Monday, February 17, 2014

Emergings at Gallery 6000





Emergings at Gallery 6000

By Tom Wachunas
 

    EXHIBIT: Emergings: Captivating Paintings from Four New Artists. Elizabeth Dallas, Josh Humm, Jennifer Jones, Jennifer Northcut, at Gallery 6000, located in the University Center Dining Room on the Kent State University at Stark campus. OPENING RECEPTION on Wednesday, Feb. 19, 5:30 to 7:30 p.m. On view through April 4.
 

    On the face of it, the title of this exhibit might suggest that the four participants have never exhibited before or are newborn to the art world. But to clarify, my intent in calling them “new” is to celebrate the youthful emergence of their individual approaches in the context of either completing, or being on the verge of completing, work toward their undergraduate degrees in fine arts.

    In their advanced painting development, all four have worked under the steady guidance of Jack McWhorter, Associate Professor of Art in the Fine Arts department of Kent State University at Stark. And I think the outcome of their collegiate studio practices here has clearly generated artistic visions as captivating as they are diverse.

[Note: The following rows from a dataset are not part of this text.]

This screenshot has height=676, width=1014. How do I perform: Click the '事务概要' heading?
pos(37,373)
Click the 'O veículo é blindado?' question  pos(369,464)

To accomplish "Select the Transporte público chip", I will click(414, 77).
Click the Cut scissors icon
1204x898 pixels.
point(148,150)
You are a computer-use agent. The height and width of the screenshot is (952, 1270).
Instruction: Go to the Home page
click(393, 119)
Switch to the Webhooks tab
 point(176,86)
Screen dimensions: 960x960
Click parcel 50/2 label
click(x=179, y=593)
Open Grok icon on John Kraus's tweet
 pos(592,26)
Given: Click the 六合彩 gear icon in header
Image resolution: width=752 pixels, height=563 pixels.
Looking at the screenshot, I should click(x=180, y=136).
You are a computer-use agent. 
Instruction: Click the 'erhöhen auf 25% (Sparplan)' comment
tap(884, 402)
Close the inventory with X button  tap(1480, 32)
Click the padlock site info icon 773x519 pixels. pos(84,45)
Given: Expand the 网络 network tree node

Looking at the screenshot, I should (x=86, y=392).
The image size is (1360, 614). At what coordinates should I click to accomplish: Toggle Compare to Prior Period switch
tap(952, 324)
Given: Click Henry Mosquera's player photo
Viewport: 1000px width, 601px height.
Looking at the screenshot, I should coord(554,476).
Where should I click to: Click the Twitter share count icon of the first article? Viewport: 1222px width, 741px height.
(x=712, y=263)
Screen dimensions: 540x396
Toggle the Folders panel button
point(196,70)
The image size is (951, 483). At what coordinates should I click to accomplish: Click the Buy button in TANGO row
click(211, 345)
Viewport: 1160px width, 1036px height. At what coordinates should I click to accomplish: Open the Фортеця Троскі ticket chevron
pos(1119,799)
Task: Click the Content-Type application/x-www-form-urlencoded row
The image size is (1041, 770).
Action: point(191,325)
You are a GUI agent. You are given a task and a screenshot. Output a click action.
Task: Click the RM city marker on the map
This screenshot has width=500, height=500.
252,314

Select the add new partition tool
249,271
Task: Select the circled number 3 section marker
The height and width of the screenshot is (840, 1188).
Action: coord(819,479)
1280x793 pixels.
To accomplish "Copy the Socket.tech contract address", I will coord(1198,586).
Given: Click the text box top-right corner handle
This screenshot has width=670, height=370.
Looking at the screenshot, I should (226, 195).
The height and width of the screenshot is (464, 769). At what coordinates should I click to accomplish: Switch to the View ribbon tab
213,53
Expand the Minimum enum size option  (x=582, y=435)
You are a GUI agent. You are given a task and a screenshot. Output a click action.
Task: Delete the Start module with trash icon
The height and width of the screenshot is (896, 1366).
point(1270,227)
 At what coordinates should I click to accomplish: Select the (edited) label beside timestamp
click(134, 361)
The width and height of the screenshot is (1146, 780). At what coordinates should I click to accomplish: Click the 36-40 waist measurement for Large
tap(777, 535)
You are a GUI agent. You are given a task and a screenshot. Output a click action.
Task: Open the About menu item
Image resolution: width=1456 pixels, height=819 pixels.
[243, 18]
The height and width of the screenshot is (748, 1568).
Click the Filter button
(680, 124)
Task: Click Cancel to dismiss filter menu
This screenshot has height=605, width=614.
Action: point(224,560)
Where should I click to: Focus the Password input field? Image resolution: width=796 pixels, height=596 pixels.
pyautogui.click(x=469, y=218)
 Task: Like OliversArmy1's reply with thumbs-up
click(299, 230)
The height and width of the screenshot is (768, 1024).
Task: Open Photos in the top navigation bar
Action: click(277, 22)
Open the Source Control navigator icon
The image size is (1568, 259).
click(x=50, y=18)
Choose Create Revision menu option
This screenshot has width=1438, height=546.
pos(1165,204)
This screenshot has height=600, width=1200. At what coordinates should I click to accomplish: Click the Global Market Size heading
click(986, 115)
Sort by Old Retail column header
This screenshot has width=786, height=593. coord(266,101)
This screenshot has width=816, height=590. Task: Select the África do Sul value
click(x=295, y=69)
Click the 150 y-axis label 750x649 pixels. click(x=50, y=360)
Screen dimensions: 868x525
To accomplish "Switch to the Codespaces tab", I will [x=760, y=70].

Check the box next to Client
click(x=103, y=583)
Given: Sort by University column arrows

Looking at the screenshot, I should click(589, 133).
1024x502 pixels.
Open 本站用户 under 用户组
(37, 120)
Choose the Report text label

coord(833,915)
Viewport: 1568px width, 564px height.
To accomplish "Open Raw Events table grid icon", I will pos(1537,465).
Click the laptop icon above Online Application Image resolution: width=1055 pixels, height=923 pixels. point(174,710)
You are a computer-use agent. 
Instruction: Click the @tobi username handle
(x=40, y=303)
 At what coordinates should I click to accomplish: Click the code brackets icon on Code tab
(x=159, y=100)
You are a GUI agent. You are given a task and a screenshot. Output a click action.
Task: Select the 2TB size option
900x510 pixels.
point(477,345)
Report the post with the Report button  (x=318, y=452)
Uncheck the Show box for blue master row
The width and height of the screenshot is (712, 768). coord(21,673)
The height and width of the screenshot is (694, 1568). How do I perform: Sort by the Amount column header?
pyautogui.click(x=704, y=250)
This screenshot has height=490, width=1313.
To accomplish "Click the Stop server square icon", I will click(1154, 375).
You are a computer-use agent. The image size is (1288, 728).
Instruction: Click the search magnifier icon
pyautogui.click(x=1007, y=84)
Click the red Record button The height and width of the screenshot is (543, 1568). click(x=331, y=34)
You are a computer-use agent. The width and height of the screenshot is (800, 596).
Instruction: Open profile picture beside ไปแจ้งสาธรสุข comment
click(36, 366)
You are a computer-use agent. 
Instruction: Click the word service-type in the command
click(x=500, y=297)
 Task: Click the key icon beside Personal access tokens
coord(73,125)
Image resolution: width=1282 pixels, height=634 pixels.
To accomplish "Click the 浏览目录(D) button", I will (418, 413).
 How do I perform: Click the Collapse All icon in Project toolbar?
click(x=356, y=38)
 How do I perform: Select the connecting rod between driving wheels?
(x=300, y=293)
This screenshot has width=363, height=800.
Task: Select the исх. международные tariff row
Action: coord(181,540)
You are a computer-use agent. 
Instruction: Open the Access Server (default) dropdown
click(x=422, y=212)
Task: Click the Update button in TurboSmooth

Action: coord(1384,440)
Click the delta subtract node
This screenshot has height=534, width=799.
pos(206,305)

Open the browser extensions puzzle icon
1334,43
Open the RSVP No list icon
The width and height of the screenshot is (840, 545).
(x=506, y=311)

    In gathering and mounting this show, I was prompted at one point to consider the decisions a painter makes about the relationship between physical size of the picture plane and its underlying idea. Scale can be effective in how we discern or interpret artists’ intent.

    The three abstract works on wood panels by Elizabeth Dallas (two mixed media, one acrylic), for example, have an impromptu, child-like energy about them. Varying shapes and textures seem to simultaneously converge into patterns and disperse into softly-colored air. Fleeting, or retrieved memories? Their small scale – approx. 11” x 12” – intensifies their sense of personal intimacy. And her titles, such as Playroom Study and Bedtime Study, enhance a sense of private meditation.

    Two of Josh Humm’s three oil paintings here (the third work, Blink 2Infinity, is an unabashedly murky foray into gestural abstraction) are similarly-scaled, but in  this case their smallness doesn’t so clearly exude lyrical cordiality. Yet despite their stark, “minimalist” appearance, their painterly manner gives them an expressionistic aura. His black and white Data Deconstruction: Reprogramming, and Data Deconstruction: Navigating a Void, are loosely delineated grid patterns of fuzzy-edged squares. Metaphors for microchips? The imprecision of the linear elements and variable blotchiness of the shapes, when considered with the titles of the paintings, seem to imply searching for a personal, maybe even emotional connection to the arcane technology of cyberspace.

    In contrast to Humm’s monochromatic palette and structural regularity, the three abstract oils by Jennifer Northcut are larger, exquisitely organic compositions of mellifluous shapes infused with a variety of saturated hues. Her brush work is sure-handed, broad and fluid, particularly in Lotus, wherein the spectacular dynamic of push-pull between hot and cool colors brings palpable motion to the floral configurations.

    In looking at the four large mixed media works on paper by Jennifer Jones, I imagined her being an avid doodler. I don’t mean that in any demeaning way, but rather in the sense of how unconscious or “automatic” drawing can ultimately generate coherent visual fields. On a purely formal level, Jones unifies the expansive busy-ness of her pictures with an astute sense of colors and shapes rhythmically organized…as if dancing.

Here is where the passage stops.